Navigating Trauma with Humour
Sorry, Baby - Eva Victor (2025)
SPOILERS
Something bad happened to Agnes, but Sorry, Baby doesn’t dwell for too long on the event itself - in fact we only hear about it through Agnes’ recollections, we do not see anything ourselves. Eva Victor focuses on how Agnes continues to live afterwards, and the things that help her through it. Everyone approaches trauma differently, and Sorry, Baby lets us into the mind of someone who approaches it with laughter and sardonic wit, someone who is naturally funny and sees the absurd in every situation, who can’t help but laugh when others might cry.
You can question whether a black comedy is the right setting for a film that focuses on a character’s response to sexual assault, but it doesn’t make the exploration here any less poignant. The choice not to show the scene itself for example shows a clear indication of what the film is doing: focusing on the victim, not on the perpetrator (who gets relatively little screen time) and asking the question, how do you go on living after something like this happens?
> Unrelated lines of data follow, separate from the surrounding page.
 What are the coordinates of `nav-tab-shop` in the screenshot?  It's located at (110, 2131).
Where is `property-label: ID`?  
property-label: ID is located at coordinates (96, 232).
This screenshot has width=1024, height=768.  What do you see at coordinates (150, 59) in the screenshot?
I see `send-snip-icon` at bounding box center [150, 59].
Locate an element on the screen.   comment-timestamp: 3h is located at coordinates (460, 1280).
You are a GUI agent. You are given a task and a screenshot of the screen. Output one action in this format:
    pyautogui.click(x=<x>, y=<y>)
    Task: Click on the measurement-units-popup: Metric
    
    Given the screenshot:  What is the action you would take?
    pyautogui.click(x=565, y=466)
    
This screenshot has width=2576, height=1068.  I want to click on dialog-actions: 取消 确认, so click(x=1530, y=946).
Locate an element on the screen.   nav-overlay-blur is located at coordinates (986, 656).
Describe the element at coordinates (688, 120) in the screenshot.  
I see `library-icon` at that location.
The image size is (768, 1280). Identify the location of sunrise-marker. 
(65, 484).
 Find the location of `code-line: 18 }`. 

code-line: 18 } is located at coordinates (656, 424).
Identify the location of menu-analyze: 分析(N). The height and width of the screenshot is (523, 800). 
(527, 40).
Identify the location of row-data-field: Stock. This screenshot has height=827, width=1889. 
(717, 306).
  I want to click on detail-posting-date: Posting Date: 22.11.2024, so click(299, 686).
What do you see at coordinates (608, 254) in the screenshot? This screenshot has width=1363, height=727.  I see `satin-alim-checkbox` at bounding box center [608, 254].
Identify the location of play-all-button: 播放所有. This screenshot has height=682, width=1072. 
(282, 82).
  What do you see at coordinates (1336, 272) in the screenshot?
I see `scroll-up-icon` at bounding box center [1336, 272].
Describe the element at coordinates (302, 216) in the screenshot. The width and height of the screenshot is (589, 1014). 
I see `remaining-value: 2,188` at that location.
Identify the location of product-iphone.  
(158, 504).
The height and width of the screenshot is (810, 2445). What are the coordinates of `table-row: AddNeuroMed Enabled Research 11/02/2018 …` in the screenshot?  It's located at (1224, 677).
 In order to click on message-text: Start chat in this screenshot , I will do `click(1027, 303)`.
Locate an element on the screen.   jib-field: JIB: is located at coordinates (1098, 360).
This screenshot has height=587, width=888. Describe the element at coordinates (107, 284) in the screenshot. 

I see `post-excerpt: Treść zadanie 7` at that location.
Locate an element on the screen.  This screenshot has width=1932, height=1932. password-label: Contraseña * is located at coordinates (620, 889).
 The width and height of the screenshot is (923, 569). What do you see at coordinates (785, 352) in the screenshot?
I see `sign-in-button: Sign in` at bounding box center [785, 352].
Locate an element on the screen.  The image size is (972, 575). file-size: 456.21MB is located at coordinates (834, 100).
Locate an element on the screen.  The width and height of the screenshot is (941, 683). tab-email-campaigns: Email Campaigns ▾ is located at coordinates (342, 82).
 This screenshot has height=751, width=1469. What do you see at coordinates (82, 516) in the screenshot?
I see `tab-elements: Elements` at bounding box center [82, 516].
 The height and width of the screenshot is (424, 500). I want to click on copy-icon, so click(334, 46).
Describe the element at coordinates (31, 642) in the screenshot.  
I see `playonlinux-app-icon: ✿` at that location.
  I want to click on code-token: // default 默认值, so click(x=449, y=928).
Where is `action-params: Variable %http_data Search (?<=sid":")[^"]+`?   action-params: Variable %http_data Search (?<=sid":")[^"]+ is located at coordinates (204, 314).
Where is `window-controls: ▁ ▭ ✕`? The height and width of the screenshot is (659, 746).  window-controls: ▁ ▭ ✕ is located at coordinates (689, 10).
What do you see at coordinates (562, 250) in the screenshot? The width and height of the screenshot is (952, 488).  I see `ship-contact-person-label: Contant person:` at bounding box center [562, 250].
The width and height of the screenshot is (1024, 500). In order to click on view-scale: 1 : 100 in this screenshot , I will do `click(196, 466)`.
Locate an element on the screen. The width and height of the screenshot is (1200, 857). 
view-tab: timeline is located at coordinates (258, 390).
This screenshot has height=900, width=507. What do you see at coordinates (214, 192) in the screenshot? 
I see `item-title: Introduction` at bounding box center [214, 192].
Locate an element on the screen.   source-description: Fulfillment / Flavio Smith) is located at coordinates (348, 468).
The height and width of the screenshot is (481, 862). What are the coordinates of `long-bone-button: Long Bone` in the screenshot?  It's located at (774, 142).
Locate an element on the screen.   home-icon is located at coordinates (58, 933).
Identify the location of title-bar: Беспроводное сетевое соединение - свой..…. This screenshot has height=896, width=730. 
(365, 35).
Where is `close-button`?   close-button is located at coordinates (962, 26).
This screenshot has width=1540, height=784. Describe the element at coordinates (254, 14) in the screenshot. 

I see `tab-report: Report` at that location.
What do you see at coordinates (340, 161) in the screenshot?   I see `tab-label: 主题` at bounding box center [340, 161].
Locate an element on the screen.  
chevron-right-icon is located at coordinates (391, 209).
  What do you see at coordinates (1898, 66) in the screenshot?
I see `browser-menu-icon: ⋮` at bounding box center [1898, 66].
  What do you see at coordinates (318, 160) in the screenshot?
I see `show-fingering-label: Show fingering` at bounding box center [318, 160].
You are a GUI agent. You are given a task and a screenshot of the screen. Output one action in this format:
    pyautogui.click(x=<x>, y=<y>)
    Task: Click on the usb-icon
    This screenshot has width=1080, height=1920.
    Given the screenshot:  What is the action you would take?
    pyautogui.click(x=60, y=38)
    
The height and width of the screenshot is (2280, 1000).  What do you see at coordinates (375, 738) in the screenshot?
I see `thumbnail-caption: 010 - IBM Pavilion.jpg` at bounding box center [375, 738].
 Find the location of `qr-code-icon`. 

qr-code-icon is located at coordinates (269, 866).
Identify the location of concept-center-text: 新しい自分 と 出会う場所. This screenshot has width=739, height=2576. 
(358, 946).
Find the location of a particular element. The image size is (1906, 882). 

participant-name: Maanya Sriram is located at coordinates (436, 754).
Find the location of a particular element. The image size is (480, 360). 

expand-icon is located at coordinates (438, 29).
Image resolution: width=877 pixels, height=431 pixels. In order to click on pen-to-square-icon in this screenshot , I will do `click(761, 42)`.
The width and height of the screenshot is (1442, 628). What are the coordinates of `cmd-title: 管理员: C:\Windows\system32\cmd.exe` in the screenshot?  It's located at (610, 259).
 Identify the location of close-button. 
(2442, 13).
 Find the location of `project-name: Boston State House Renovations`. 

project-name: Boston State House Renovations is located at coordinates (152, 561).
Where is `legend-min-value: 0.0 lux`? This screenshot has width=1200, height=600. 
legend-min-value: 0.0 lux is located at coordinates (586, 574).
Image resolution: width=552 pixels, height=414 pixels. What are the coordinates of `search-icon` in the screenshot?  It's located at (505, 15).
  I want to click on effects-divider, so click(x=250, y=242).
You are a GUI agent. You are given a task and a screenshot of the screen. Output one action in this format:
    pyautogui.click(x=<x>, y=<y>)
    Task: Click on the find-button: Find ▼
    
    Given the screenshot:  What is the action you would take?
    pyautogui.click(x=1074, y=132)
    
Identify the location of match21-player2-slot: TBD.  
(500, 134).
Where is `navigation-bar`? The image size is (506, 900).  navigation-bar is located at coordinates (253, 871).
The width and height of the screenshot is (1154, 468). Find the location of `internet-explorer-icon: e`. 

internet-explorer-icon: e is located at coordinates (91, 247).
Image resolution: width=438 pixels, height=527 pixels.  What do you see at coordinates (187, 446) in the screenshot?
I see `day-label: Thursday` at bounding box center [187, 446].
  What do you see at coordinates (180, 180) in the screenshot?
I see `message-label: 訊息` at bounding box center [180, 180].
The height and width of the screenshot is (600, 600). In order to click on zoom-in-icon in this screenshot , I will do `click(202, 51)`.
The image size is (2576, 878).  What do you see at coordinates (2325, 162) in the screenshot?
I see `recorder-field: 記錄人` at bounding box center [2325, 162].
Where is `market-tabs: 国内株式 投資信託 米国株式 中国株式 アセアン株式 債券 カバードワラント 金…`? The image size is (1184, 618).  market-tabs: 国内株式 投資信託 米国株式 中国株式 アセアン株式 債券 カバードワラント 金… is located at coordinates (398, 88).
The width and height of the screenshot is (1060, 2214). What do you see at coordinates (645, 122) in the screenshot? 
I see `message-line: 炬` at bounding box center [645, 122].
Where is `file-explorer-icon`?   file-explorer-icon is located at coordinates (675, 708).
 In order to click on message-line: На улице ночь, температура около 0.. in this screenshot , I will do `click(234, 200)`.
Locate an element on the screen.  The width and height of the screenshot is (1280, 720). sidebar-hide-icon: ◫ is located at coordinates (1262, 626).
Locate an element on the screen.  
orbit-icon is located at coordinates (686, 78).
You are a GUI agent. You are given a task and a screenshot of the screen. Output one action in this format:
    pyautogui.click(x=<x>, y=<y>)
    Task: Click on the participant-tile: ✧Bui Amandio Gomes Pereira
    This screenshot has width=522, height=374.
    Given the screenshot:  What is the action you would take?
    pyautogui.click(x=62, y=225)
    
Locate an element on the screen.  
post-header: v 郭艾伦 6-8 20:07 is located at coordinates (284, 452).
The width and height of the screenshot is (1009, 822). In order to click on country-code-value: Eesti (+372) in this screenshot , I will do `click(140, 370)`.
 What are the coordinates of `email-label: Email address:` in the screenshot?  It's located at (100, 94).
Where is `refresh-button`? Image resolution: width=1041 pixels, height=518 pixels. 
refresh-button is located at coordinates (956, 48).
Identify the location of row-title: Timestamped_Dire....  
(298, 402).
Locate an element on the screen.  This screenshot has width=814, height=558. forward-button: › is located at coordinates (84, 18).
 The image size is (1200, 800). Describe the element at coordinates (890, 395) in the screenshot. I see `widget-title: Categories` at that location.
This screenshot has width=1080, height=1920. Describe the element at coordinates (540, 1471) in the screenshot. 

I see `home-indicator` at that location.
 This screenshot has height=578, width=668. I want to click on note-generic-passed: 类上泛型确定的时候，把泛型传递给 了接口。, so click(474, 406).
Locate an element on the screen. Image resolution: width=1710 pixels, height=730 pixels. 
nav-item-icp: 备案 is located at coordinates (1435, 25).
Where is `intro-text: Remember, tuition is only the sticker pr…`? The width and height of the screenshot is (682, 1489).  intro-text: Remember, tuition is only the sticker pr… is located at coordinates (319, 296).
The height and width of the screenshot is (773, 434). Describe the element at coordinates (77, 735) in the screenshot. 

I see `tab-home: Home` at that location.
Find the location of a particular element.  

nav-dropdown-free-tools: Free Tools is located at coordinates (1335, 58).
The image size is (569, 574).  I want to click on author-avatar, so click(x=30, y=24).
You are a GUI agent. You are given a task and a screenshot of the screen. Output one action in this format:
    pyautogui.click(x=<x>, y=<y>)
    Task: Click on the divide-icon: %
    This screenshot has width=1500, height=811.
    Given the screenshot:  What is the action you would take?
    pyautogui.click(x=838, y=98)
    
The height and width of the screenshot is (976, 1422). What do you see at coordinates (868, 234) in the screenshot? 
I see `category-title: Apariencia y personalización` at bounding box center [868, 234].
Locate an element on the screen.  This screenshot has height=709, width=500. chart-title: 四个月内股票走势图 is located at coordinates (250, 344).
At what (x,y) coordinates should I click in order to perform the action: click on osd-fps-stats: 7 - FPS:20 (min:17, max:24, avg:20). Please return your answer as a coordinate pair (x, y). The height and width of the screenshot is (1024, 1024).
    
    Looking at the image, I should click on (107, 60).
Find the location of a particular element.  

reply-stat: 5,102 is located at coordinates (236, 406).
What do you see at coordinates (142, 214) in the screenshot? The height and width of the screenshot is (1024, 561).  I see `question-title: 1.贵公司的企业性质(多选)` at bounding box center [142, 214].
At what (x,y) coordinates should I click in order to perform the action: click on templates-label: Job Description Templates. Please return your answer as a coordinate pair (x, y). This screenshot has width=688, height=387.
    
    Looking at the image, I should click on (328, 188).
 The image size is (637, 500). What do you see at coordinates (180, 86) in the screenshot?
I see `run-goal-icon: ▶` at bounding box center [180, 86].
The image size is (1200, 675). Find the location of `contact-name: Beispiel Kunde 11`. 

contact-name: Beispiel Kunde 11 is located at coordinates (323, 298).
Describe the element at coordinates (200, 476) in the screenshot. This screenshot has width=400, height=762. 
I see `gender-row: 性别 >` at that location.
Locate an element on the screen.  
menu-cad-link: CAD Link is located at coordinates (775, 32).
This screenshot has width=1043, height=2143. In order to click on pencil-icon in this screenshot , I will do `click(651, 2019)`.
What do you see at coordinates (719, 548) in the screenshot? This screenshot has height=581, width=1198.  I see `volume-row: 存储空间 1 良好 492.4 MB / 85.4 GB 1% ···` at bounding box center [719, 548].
The answer offered by the film is through people who we can be ourselves around, friends who make us laugh and feel excited to be alive, partners who make us feel comfortable enough to be vulnerable, and pets that make us feel calm and protective. In one particularly touching scene a stranger helps Agnes to recover from a panic attack and then makes her a sandwich and sits with her whilst she eats. After experiences like these, we need reminding that although evil exists, there are good people everywhere as well.
One interesting recurring motif is Vladimir Nabokov’s Lolita, which makes several appearances in the film. We see Agnes teaching a class where she asks whether reading the book made people feel uncomfortable, whether they were caught between admiring the form of the book and despising its content and felt somehow conflicted by that. The students agree that they feel this way, and it feels as if Victor is asking us if we feel this way about her film, do we feel uncomfortable laughing during a film about such a serious and unpleasant topic? It seems almost like she is anticipating some people’s reactions to the film and saying “I get it”. She understands that some people might not like this method of navigating trauma, or understand it, but that’s ok, we are simply witnessing one person's attempt to make sense of the world and their life after something happens that makes them question whether they can carry on living.